═════ 文字部分
Given a string s and a non-empty string p, find all the start indices of p's anagrams in s.
Strings consists of lowercase English letters only and the length of both strings s and p will not be larger than 20,100.
The order of output does not matter.
Example 1:
Input: s: "cbaebabacd" p: "abc" Output: [0, 6] Explanation: The substring with start index = 0 is "cba", which is an anagram of "abc". The substring with start index = 6 is "bac", which is an anagram of "abc".
Example 2:
Input: s: "abab" p: "ab" Output: [0, 1, 2] Explanation: The substring with start index = 0 is "ab", which is an anagram of "ab". The substring with start index = 1 is "ba", which is an anagram of "ab". The substring with start index = 2 is "ab", which is an anagram of "ab".
題意:要找出s中所有是p的變形字符串的子串,並返回子串起始位置。
解析:判斷一個子串是否是可以通過p變形得到,只需要判斷該子串所有字母出現次數與p是否一致,而題目中表明s和p都只含小寫字母,所以可以分別用一個大小爲26的數組去記錄子串和p中a~z出現的次數,然後比對兩個數組元素即可。然後只需要先對數組初始化,之後進行遍歷,每次遍歷子串往右移動一個位置,因此只需要在子串數組中修改移除的以及新加入的字母對應數組元素大小,然後每次進行判斷兩個數組元素是否一致即可。算法複雜度爲O(s.length),具體代碼如下:
class Solution {
public:
vector<int> findAnagrams(string s, string p) {
vector<int> ans;
int ls = s.length(), lp = p.length();
int ns[26] = {0}, np[26] = {0};
for(int i=0; i<lp; i++)
{
np[p[i]-'a'] ++;
ns[s[i]-'a'] ++;
}
if(Anagrams(np, ns)) ans.push_back(0);
for(int i=1; i<=ls-lp; i++)
{
ns[s[i-1]-'a'] --;
ns[s[i+lp-1]-'a'] ++;
if(Anagrams(np, ns)) ans.push_back(i);
}
return ans;
}
bool Anagrams(int a[], int b[])
{
for(int i=0; i<26; i++)
if(a[i] != b[i])
return false;
return true;
}
};
══════════
═════ 提供的数据
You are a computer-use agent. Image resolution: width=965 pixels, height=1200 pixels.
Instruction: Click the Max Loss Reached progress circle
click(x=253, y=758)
══════════
你要做的:
根据文字部分，记录子串和 p 中 a~z 出现次数的数组，大小是多少？

正确答案:
大小是26。